**LISTED RECORDS:**
★ ★ ★
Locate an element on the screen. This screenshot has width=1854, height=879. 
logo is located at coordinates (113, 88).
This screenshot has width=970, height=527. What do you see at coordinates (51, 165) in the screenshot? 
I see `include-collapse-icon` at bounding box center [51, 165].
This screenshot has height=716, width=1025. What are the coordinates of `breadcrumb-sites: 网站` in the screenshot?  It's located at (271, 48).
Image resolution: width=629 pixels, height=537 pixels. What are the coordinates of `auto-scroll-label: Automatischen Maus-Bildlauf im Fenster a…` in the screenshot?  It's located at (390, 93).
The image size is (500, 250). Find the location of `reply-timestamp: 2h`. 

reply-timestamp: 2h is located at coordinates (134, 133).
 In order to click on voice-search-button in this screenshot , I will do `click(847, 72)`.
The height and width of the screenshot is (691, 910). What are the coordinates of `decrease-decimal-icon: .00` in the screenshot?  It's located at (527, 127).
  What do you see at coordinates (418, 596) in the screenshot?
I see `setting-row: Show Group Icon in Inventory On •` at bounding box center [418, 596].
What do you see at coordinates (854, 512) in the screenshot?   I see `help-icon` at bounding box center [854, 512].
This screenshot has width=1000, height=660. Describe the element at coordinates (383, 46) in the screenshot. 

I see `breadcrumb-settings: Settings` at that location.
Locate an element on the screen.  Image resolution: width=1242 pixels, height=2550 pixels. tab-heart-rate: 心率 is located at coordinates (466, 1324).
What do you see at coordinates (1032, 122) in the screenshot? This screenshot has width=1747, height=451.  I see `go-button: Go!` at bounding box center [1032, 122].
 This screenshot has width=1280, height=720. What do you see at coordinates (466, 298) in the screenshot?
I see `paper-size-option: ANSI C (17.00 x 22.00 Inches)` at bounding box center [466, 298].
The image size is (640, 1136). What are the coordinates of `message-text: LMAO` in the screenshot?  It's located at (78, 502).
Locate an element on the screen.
★ ★ ★
**YOUR INSTRUCTIONS:**
Convert the lines above into a JSON list of strings, one string per line, leaving out blank lines.

**ANSWER FOR THIS EXERCISE:**
[
  "Locate an element on the screen. This screenshot has width=1854, height=879. ",
  "logo is located at coordinates (113, 88).",
  "This screenshot has width=970, height=527. What do you see at coordinates (51, 165) in the screenshot? ",
  "I see `include-collapse-icon` at bounding box center [51, 165].",
  "This screenshot has height=716, width=1025. What are the coordinates of `breadcrumb-sites: 网站` in the screenshot?  It's located at (271, 48).",
  "Image resolution: width=629 pixels, height=537 pixels. What are the coordinates of `auto-scroll-label: Automatischen Maus-Bildlauf im Fenster a…` in the screenshot?  It's located at (390, 93).",
  "The image size is (500, 250). Find the location of `reply-timestamp: 2h`. ",
  "reply-timestamp: 2h is located at coordinates (134, 133).",
  " In order to click on voice-search-button in this screenshot , I will do `click(847, 72)`.",
  "The height and width of the screenshot is (691, 910). What are the coordinates of `decrease-decimal-icon: .00` in the screenshot?  It's located at (527, 127).",
  "  What do you see at coordinates (418, 596) in the screenshot?",
  "I see `setting-row: Show Group Icon in Inventory On •` at bounding box center [418, 596].",
  "What do you see at coordinates (854, 512) in the screenshot?   I see `help-icon` at bounding box center [854, 512].",
  "This screenshot has width=1000, height=660. Describe the element at coordinates (383, 46) in the screenshot. ",
  "I see `breadcrumb-settings: Settings` at that location.",
  "Locate an element on the screen.  Image resolution: width=1242 pixels, height=2550 pixels. tab-heart-rate: 心率 is located at coordinates (466, 1324).",
  "What do you see at coordinates (1032, 122) in the screenshot? This screenshot has width=1747, height=451.  I see `go-button: Go!` at bounding box center [1032, 122].",
  " This screenshot has width=1280, height=720. What do you see at coordinates (466, 298) in the screenshot?",
  "I see `paper-size-option: ANSI C (17.00 x 22.00 Inches)` at bounding box center [466, 298].",
  "The image size is (640, 1136). What are the coordinates of `message-text: LMAO` in the screenshot?  It's located at (78, 502).",
  "Locate an element on the screen."
]